== ASSIGNMENT ==
The answer is the complete listing below, written out again exactly.

┌──

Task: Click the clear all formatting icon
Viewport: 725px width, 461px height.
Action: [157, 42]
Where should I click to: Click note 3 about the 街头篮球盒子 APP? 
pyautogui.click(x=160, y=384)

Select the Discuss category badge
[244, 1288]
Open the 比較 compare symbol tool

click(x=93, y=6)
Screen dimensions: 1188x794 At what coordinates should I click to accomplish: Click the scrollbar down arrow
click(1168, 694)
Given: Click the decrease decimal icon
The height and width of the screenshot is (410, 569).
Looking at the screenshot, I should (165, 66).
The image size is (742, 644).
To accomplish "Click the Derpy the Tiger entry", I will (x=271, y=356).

└──

== EXERCISE OUTPUT ==
Task: Click the clear all formatting icon
Viewport: 725px width, 461px height.
Action: [157, 42]
Where should I click to: Click note 3 about the 街头篮球盒子 APP? 
pyautogui.click(x=160, y=384)

Select the Discuss category badge
[244, 1288]
Open the 比較 compare symbol tool

click(x=93, y=6)
Screen dimensions: 1188x794 At what coordinates should I click to accomplish: Click the scrollbar down arrow
click(1168, 694)
Given: Click the decrease decimal icon
The height and width of the screenshot is (410, 569).
Looking at the screenshot, I should (165, 66).
The image size is (742, 644).
To accomplish "Click the Derpy the Tiger entry", I will (x=271, y=356).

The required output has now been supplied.